Le pèlerinage à Rome du Père Jean-Louis de Saint-Joseph

 

En 1670, le Père Jean-Louis de Saint-Joseph, carme déchaussé de la province wallonne est désigné pour accompagner le provincial au chapitre général de l’ordre qui doit se tenir à Rome en avril 1671. Au retour de ce long périple de plus de 3200 kilomètres, il consigne le récit de ce qui demeure une véritable aventure, avec beaucoup de détails et de truculences.

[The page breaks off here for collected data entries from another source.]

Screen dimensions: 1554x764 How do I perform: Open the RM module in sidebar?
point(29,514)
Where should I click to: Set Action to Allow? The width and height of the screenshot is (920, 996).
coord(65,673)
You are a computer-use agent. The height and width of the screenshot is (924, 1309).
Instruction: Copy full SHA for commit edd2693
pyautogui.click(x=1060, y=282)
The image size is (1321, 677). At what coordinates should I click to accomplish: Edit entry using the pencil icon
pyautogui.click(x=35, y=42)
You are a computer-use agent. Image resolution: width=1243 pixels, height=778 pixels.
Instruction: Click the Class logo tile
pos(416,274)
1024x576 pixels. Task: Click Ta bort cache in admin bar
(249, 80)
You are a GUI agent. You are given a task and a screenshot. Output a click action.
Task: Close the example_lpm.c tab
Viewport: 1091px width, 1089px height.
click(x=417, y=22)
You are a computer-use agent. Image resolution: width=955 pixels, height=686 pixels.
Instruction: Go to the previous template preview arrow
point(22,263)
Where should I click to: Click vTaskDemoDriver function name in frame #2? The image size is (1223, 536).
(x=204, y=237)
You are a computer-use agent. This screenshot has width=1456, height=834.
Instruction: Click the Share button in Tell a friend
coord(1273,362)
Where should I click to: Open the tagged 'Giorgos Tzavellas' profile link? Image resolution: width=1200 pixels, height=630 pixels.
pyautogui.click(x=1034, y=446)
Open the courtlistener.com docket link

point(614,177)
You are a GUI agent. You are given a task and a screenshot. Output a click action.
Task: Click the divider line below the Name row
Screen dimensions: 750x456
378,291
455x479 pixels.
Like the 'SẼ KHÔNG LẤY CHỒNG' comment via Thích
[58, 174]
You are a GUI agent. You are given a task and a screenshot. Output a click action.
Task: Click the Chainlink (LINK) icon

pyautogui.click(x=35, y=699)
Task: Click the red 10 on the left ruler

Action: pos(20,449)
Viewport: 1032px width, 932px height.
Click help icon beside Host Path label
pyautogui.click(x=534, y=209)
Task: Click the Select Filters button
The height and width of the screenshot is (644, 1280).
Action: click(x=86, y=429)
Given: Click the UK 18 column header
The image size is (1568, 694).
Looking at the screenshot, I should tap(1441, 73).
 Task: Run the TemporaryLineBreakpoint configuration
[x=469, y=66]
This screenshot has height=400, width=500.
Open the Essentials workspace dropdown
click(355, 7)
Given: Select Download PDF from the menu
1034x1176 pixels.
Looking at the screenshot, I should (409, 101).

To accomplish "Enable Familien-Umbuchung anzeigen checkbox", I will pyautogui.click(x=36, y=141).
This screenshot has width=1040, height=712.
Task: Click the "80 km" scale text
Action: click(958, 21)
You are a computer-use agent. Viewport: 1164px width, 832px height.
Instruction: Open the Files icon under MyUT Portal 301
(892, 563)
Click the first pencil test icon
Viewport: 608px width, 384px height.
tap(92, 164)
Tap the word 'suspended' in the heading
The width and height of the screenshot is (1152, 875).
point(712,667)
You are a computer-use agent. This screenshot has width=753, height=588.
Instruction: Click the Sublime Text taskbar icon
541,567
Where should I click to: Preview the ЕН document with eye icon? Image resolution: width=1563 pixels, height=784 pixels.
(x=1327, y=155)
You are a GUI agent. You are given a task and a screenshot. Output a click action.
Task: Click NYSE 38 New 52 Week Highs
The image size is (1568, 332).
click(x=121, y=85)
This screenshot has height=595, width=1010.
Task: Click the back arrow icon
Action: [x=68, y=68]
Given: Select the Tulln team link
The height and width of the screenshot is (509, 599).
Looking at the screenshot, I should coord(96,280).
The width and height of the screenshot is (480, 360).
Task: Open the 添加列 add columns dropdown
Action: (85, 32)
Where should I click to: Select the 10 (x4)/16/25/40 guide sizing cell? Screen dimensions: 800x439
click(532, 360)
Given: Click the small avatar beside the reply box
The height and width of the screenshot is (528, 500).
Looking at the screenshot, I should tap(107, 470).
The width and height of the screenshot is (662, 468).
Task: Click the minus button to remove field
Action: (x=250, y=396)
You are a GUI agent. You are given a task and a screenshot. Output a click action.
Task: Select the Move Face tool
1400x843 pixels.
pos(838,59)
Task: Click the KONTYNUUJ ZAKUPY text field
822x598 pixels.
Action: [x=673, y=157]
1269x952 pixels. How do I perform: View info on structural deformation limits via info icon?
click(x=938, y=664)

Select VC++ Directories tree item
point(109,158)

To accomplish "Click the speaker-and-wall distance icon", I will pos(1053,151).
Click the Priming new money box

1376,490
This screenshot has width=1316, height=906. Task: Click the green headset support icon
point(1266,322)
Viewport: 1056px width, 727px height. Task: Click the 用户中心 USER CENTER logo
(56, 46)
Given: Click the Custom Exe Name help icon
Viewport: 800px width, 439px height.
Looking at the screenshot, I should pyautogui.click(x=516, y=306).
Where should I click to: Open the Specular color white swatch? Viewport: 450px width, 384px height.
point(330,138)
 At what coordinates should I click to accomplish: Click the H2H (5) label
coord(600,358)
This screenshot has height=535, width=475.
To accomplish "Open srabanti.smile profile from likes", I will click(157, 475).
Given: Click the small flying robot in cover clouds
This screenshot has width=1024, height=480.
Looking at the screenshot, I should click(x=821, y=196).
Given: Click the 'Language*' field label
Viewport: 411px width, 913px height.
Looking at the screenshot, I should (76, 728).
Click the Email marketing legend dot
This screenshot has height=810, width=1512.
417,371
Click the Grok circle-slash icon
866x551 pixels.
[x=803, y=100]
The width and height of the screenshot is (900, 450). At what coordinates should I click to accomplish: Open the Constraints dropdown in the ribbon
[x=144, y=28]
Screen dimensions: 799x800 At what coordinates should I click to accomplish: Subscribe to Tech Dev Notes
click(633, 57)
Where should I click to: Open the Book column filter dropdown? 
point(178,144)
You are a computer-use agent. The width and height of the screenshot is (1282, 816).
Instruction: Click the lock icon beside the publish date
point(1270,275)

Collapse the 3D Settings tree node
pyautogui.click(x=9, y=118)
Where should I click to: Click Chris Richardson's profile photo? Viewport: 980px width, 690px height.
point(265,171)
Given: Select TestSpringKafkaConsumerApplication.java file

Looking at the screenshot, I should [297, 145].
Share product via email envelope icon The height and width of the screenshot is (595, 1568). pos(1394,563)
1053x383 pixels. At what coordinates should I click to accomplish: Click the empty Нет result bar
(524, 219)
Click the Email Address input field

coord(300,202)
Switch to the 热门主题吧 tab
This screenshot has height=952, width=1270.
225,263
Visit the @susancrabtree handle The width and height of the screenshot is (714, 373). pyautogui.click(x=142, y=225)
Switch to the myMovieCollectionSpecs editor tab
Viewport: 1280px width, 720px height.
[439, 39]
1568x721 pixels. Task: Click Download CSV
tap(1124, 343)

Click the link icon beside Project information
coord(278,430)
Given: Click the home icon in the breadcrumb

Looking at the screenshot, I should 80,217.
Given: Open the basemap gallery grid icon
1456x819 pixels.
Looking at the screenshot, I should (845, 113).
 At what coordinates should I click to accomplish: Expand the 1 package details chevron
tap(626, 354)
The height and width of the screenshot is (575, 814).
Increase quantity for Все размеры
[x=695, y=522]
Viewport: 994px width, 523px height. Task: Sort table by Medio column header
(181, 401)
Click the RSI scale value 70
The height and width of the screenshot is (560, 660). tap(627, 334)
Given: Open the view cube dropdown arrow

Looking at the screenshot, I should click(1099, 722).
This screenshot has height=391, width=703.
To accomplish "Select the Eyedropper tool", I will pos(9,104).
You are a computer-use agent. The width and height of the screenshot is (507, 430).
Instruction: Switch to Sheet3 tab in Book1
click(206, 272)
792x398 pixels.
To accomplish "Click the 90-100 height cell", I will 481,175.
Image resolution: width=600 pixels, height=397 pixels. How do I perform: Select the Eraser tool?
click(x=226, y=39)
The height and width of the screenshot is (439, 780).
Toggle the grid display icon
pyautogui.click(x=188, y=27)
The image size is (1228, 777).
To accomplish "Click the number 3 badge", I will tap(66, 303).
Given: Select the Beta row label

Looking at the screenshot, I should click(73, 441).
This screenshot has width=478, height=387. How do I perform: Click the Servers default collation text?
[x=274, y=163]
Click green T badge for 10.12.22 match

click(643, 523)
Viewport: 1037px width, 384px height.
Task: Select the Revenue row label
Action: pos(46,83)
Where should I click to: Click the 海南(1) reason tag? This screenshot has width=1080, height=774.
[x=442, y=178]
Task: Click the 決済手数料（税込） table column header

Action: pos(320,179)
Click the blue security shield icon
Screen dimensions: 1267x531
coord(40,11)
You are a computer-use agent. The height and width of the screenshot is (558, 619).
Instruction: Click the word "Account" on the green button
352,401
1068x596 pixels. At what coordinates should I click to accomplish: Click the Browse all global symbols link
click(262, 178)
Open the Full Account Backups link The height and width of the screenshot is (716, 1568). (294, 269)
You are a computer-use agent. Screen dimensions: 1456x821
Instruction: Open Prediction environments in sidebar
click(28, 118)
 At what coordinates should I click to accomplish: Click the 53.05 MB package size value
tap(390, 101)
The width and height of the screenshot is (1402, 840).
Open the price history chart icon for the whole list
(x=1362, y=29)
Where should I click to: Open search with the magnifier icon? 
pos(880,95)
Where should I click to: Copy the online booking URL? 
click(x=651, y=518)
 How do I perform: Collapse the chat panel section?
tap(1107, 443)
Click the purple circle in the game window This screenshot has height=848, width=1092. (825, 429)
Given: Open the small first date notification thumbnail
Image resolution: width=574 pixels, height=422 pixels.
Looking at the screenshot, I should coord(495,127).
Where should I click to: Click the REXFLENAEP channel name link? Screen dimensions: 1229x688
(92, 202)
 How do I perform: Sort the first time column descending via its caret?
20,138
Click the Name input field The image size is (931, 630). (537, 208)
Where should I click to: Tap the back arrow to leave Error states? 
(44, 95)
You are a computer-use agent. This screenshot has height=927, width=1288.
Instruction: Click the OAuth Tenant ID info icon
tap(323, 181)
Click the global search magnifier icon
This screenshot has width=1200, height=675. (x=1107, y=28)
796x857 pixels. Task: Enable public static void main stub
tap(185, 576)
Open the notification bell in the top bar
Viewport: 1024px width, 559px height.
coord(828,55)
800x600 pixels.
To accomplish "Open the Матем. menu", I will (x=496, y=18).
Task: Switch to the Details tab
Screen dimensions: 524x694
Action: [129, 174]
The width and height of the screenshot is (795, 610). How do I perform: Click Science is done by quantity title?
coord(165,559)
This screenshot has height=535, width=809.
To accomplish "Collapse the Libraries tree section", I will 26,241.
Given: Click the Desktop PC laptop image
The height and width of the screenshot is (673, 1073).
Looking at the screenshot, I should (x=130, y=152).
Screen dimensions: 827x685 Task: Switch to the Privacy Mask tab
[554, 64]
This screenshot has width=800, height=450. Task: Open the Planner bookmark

Né en 1612 dans les Pays-Bas espagnols, à Saint-Omer, Nicolas Brigode fait profession religieuse à 18 ans et prend le nom de Jean-Louis de Saint-Joseph. Sa vie témoigne d’une assez grande mobilité. Mentionné en 1633 à Bruxelles, il réside à Namur lorsqu’il doit faire – à 58 ans – le voyage à Rome. Pour se préparer, pour affermir sa santé, nous confie-t-il, il réside d’abord à Douai qui est le point de départ du long périple. Avec deux compagnons, il part pour Paris, via Arras, le 30 janvier 1671. Neuf semaines plus tard, après être passés par Lyon, Turin, Milan, Bologne et Florence, ils arrivent le 4 avril à Rome où ils séjournent plus d’un mois. Pour le retour, ils empruntent une route différente, via Lorette, Venise, Trente, Innsbruck, Augsbourg, Francfort et Cologne, pour arriver à Liège le 24 juin, après sept semaines de voyage.

Le récit du Père Jean-Louis souligne la variété des moyens de transport utilisés : carrosses, chevaux, chaises à porteur (pour franchir les Alpes), embarcations de différentes tailles et, bien évidemment, la marche à pied, alternant déplacements et repos parfois forcés à la suite de ruptures d’essieu ou de roues, de chutes de cheval ou de grande fatigue.

Le voyage est une entreprise collective. Le carme révèle la confrontation avec les autres voyageurs, la promiscuité engendrant des disputes régulières. Auteur d’un véritable Guide du routard, il livre ses appréciations sur la qualité du couchage, de la nourriture et de la boisson, les prix pratiqués dans les auberges ou l’accueil dans les couvents. Source d’épreuves, le voyage donne aussi de nombreuses satisfactions ou de joies. Le voyageur devient pèlerin en décrivant ses centres d’intérêts principaux : les édifices religieux rencontrés, les reliques vénérées, son admiration pour la Ville éternelle. Mêlant gravité et facétie, il raconte ses quatre entrevues avec le pape Clément X.

Pour son journal de voyage rédigé en 1672, le Père Jean-Louis mobilise ses souvenirs, de très probables notes de voyage, mais aussi toute une documentation livresque (récits ou guides de pèlerinages imprimés). Il n’en demeure pas moins qu’il nous livre un ouvrage personnel (portant aussi ses préjugés sur les femmes, les Turcs, les Huguenots et les Juifs), dont le but est, semble-t-il plus de divertir ses confrères au couvent que de les édifier sur le plan moral et spirituel, ce qui est assez exceptionnel pour l’époque.